2010年5月28日金曜日

東浩紀『論壇時評5月号』(朝日新聞連載)を読む

1.感想の前に・・・
宮崎県の口蹄疫の件でふるさと納税が増えているらしい。宮崎県が大変苦労しているのは分かる。しかし、自分が住んでいる地域で日常的に利用している公共の費用を賄うのが地方税だ。それを利用している地域に支払わないのは、受益と負担から言えば、間違っている。ふるさと納税は不見識な施策だと思う。

2.論壇時評の感想
東浩紀の朝日新聞論壇時評を読んだ。内田樹の米軍基地全部撤去を評価していたのは正しいと思う。また、国語力や討論力を説いていた。ただ、正しさの追求ではなく、議論の場において詭弁によって自論を通すとも受け取られる。若者がますます何が正しいかが分からなくなっているのを反映しているかの様だ。

3.「売れるから正しい」ではなく、「正しいから正しい」
「多くの人が賛成するから、正しい」のでもないし、「売れるから、正しい」のでもない。「正しいから、正しい」のだと思う。若者は何が正しいかが分からなくなってきているのだと思う。危険なことだと思う。確かにいつの時代もそういうのはあったが、今はそれが多くなってきていると感じられる。もしかしたら、もう少し、階層化するのかもしれない。大衆とインテリというような分離が起こるのかもしれない。かつては一億総中流と言われたが、知的水準において、もう少し階層化が進むのかもしれない。教育がもっと高度な教育の私立と大衆的な教育の公立に分かれるかもしれない。

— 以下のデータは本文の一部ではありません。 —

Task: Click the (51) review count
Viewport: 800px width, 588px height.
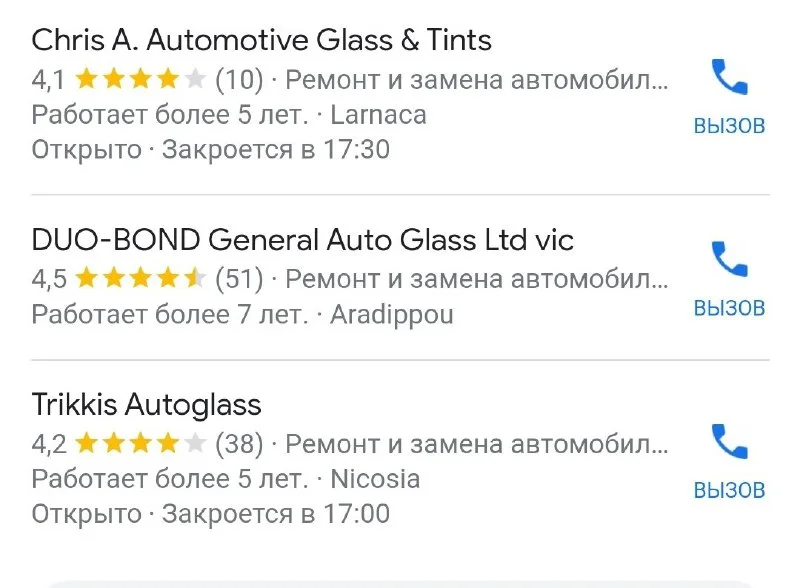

(ところで、東浩紀の論壇時評では、ネットということが大きな要素だ。東浩紀はネットを評論する評論家という意味ではない、うまく言えないのだが、ネット評論家という趣きがある。だが、ツイッターによって浮上してきた他の有名人とも東浩紀はちょっと違う。元々、彼はネットに近い位置にいた。)

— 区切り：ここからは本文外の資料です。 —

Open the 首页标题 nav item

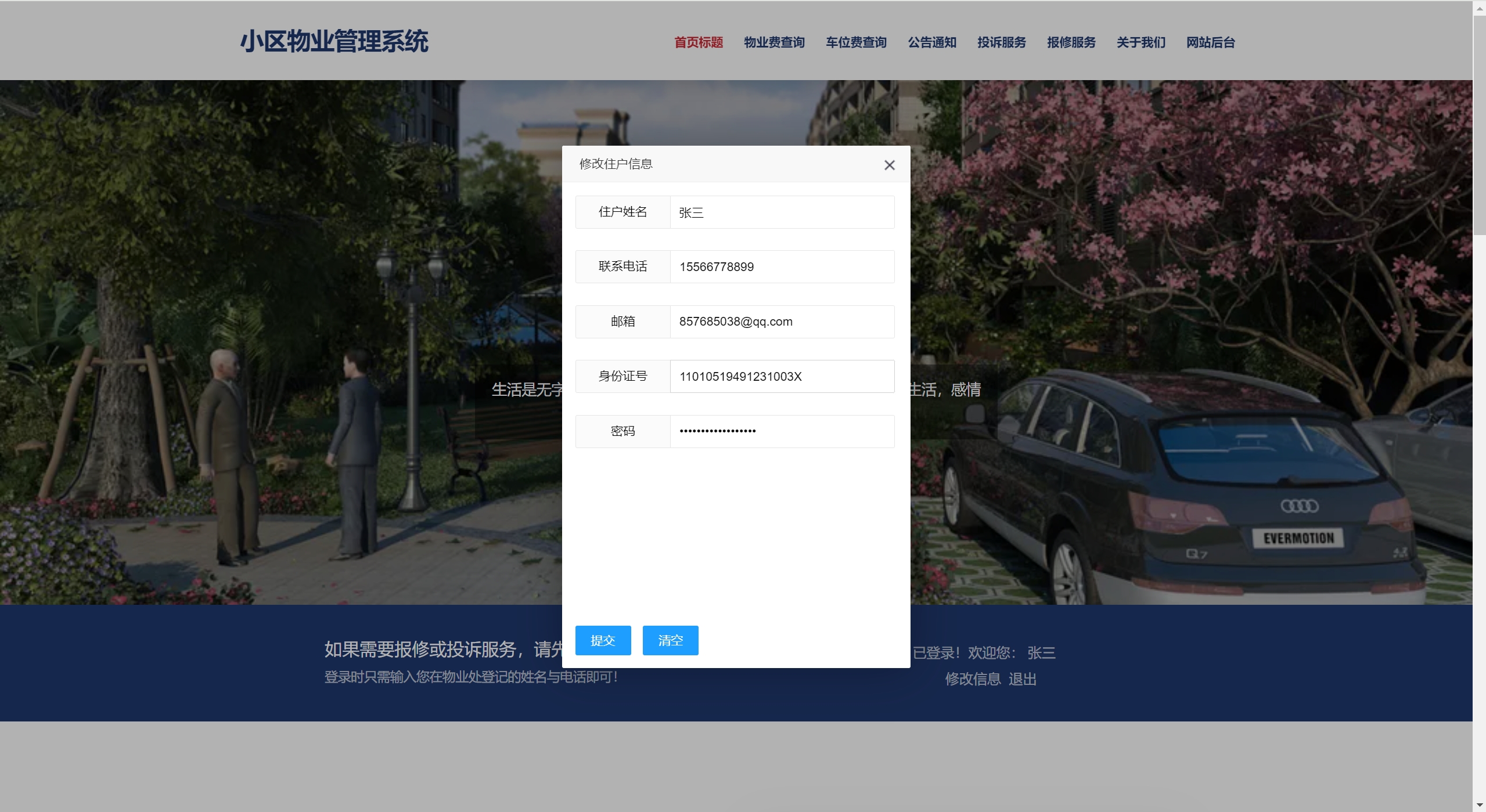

ともかく、当面は正しさの追求よりは、弁論術的な討論力が若者のニーズになるだろうと思う。私のような年寄りは「自分に理や正しさがあれば、たとえ、どんなに多くの人に反対されようとも、我が道を行く」だったのだが、今の若者はネットに多くを依存するので孤独には弱いのかもしれない。まあ、その代わり、今の若者はネットには敏感に反応して、対応が迅速なのかもしれない。何にでも良い面もあれば、悪い面もあるだろう。だが、正しい正論よりも詭弁による邪道がまかりとおれば、衆愚に陥る。欧州ではネオ排外主義が人気を高めているらしい。おそらく、大衆の動きだろう。

4.Androidの普及とグーグルによる進化の加速
話は違うが、Androidがどんどん普及しているように感じられる。携帯端末に限らず、iPadのようなタブレットやテレビのような家電にはAndroidがOSとして普及する可能性が高いのではないか。そして、いつものように普及によってグーグルに直接的な利益はない。グーグルの出現によって多くの技術が無料で人々に提供された。競合他社もグーグルに対抗するために価格を下げたりもした。そういう意味でグーグルはネットの普及や進歩に大きく貢献した。グーグルによってネットの進歩が加速したといえる。もし、グーグルがいなければ、進歩はもっと遅かっただろう。ただ、グーグルは日本にちょっと距離を置いているのかもしれないと感じるときがある。グーグルには、もう少し積極的に日本で展開してほしいと思う。日本は人口1億2千万で13億の中国や3億の米国に比べれば小さいが、それ以外の国と比べれば、まあまあ大きい方だ。今後の日本の可能性は限られているが、それでも全く無視しても良いほど小さいものでもないだろう。ただ、どうも政策や国民の動向など、最近の日本人には不合理な行動や思考が多いように感じられる。細部はともかく、大枠で間違ってなければ良いと思うのだが、その大枠が間違ってないかと思う時がある。民主主義や自由な社会、個人主義や世界市民を意識することが多くなったように思う。日本が経済大国に復活することがなくても、それなりに日本は良い社会になれると思うのだが・・・。経済成長下で築かれた今までの慣習が無効になっても、互いに規範などで束縛することなく自由でいられると思うのだが・・・。